■ **ACTION ITEM**
The reply must contain exactly the lines below from the one with "The image size is (798, 532)." down to the one with "Task: Bookmark this post", both included, and nothing more; please omit the pictures.

■ **RECORD EXCERPTS**
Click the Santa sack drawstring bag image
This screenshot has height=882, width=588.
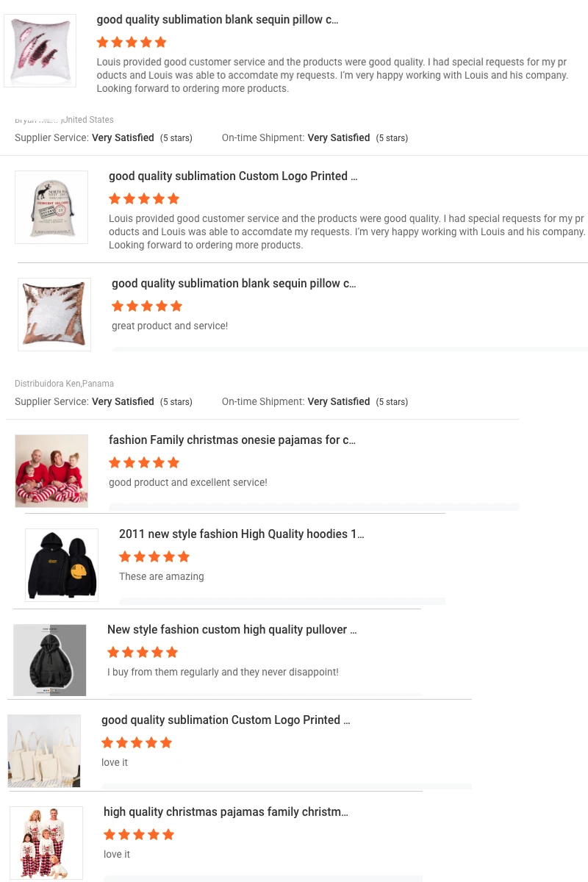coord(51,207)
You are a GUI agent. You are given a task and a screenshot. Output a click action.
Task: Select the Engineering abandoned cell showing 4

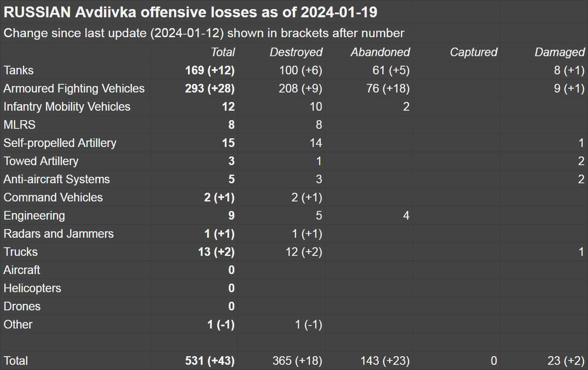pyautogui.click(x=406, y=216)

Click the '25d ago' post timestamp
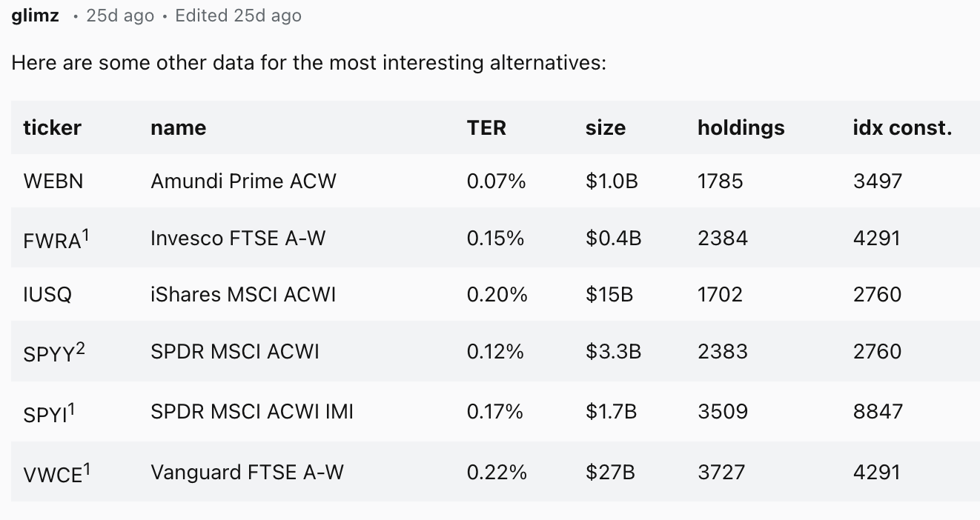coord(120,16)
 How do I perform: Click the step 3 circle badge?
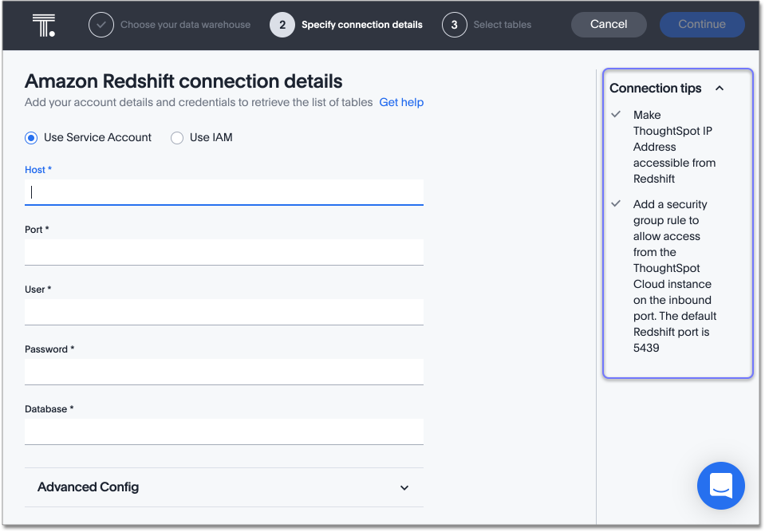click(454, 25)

* * *

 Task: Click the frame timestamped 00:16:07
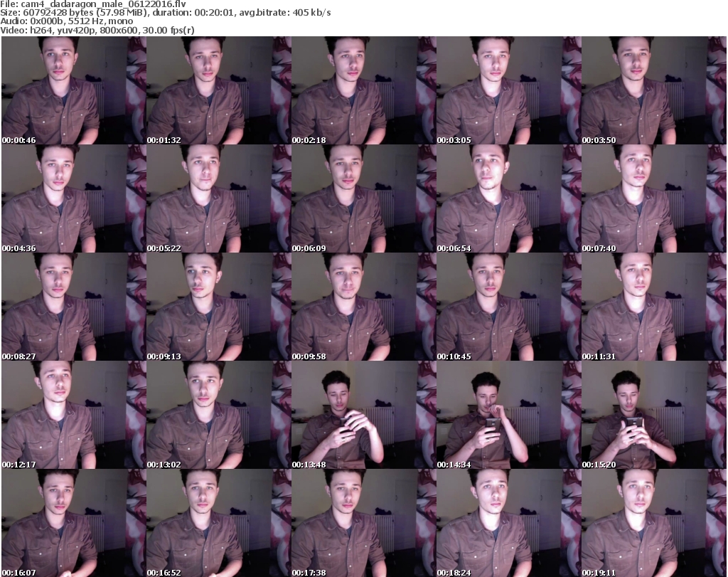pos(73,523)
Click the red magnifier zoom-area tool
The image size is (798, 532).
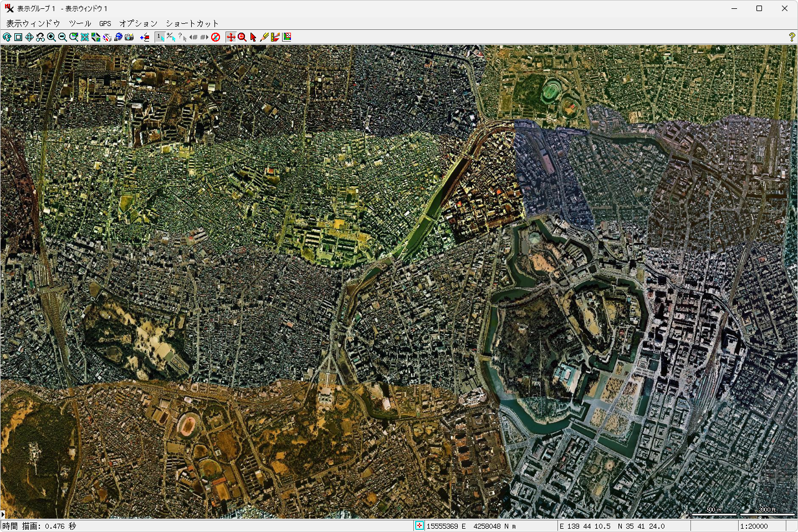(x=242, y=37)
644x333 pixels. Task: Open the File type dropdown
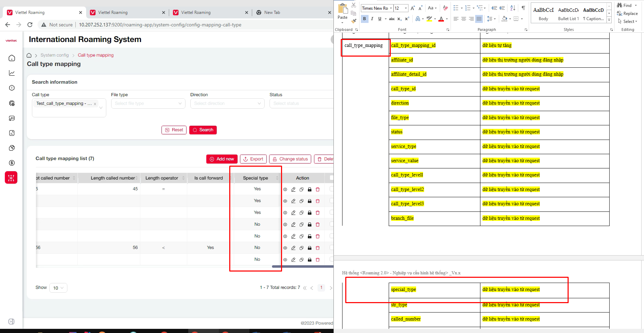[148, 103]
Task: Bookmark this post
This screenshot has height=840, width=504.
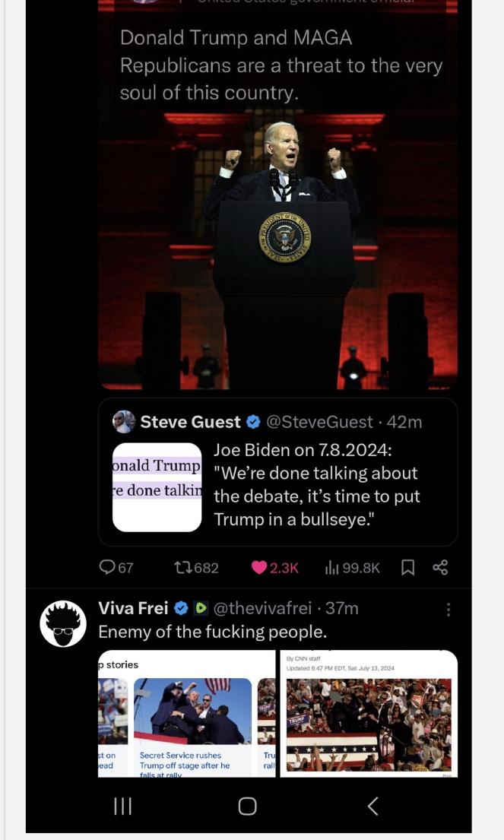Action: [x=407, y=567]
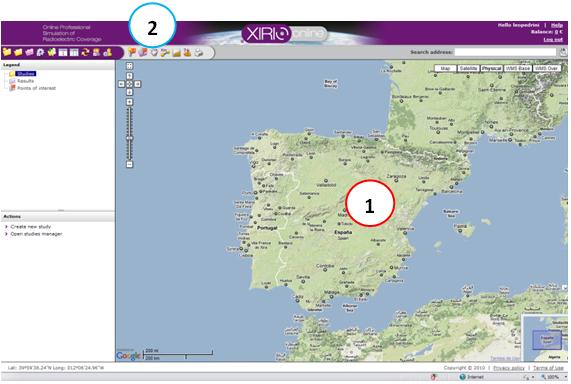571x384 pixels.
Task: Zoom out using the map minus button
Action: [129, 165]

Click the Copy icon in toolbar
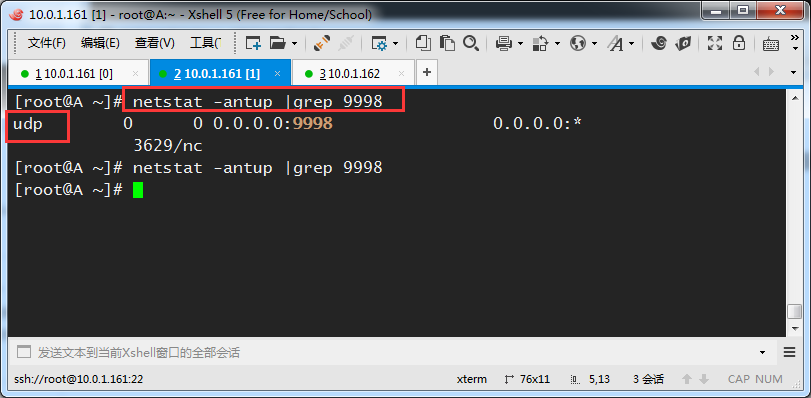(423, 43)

■ **TASK RESULT**
The image size is (798, 532).
(x=242, y=37)
644x333 pixels. Task: Open the File type dropdown
[148, 103]
Task: Bookmark this post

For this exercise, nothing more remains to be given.